The Vanderbilt plan neatly renders the whole test score issue moot--and
eliminates a whole lot of regulatory rigamarole besides, since schools no
longer would have to go through the byzantine NCAA Clearinghouse to certify
the eligibility of their players. That alone, Gill estimates, would save $3
million for the NCAAand countless hours for member schools. Besides
simplifying regulation, the plan will discourage the viewing of athletes as
commodities who can simply be replaced if their grades don't pan out.
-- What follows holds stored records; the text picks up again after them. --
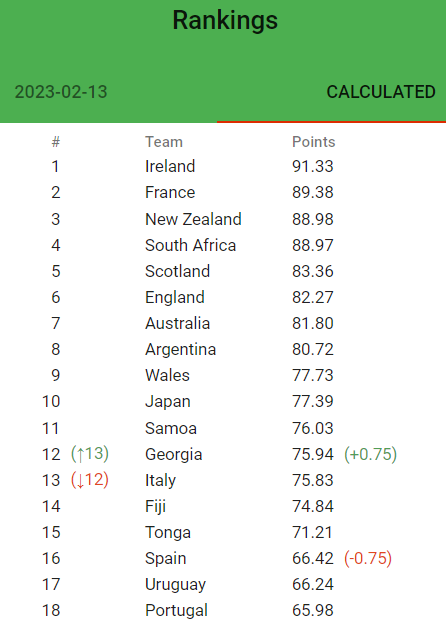
Task: Click on New Zealand team name
Action: [193, 219]
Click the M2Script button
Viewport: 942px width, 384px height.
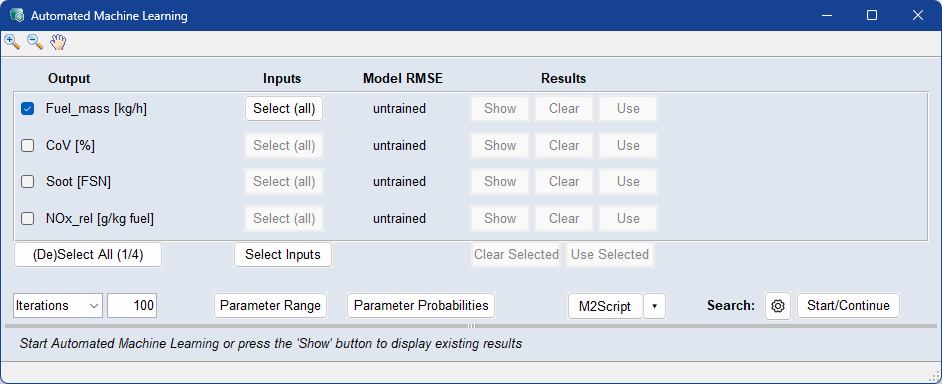(605, 306)
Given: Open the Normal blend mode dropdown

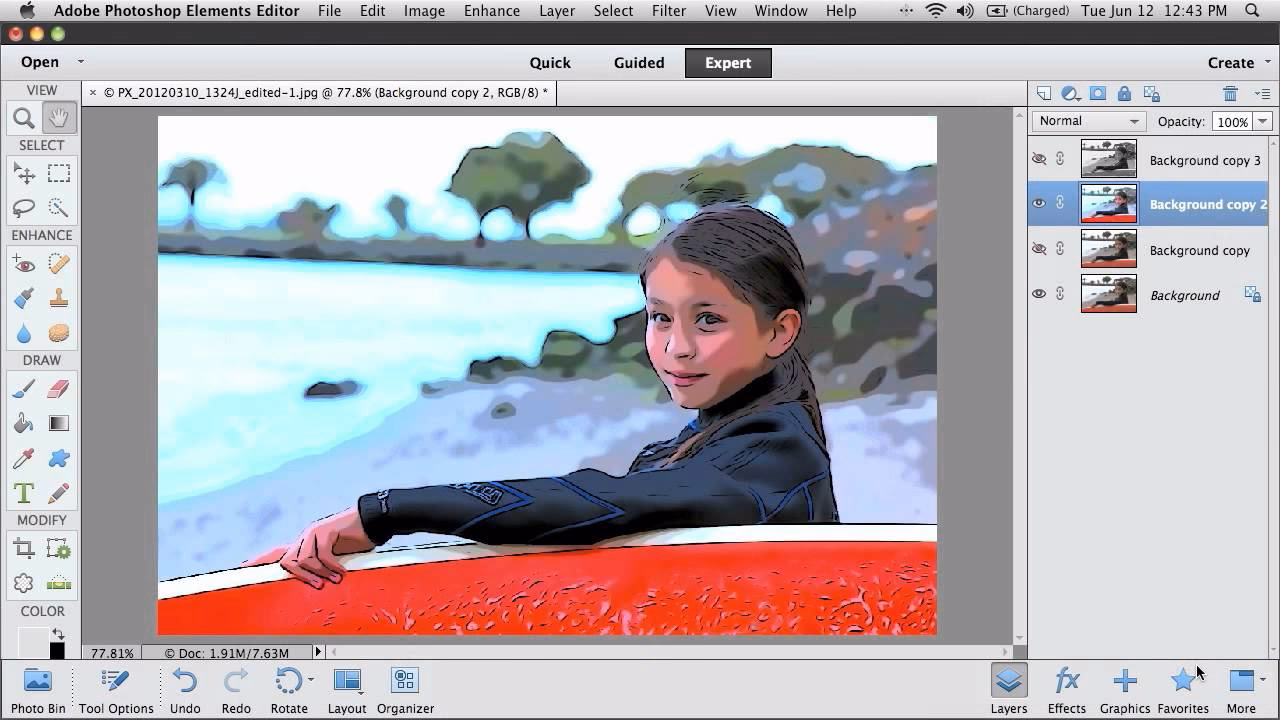Looking at the screenshot, I should point(1087,120).
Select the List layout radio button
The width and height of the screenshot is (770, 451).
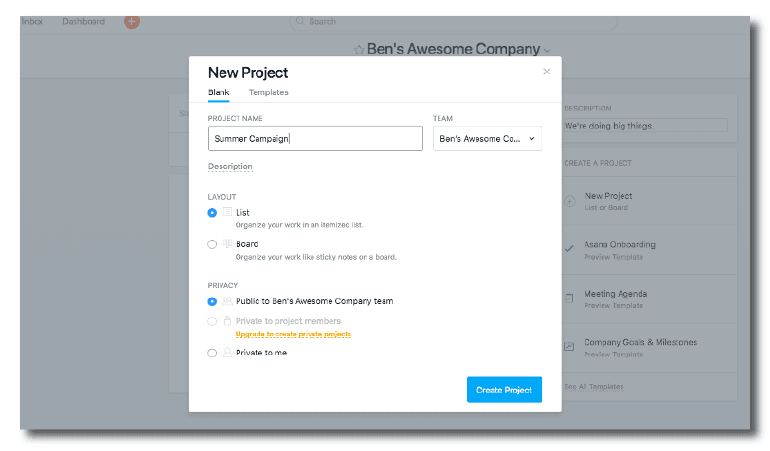[x=212, y=213]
No one should pretend that a katzenmoyer rule will somehow make
katzenmoyers obsolete. Those intent on finagling the regs will load
athletes' schedules even more heavily with electives like Fundamentals of
Recreation. Or they'll become more assiduous in seeking out professors who
reliably hand out Bs for enrollee-athletes who show up for class and nod at
the right moments--like the speech prof at my old alma mater who gave high
marks to an NFL-bound lineman whose entire address consisted of: "Muh
name's Bo Lee...Uh play fubball...I got a brother...He plays
basketball...And thut's all."
Maybe katzenmoyering should have been called "gippering," since the
tradition goes back at least as far as the Notre Dame legend, who eschewed
study halls in favor of pool halls. As long as college sports provide
popular entertainment, someone will always work to gain an edge through
deviltry.
The only reliable way to purge big-time college athletics of slimy
activity is to adopt the favorite tactic of the DEA: confiscate the money.
Cancel the fat TV contracts. Slash the budgets.
But almost no one really wants to see college football and basketball
treated like lacrosse and diving. It's downright un-American. Short of that
radical solution, this modest proposal from Vanderbilt could go far toward
restoring to big-time college sports a dusty, almost forgotten word:
I-N-T-E-G-R-I-T-Y.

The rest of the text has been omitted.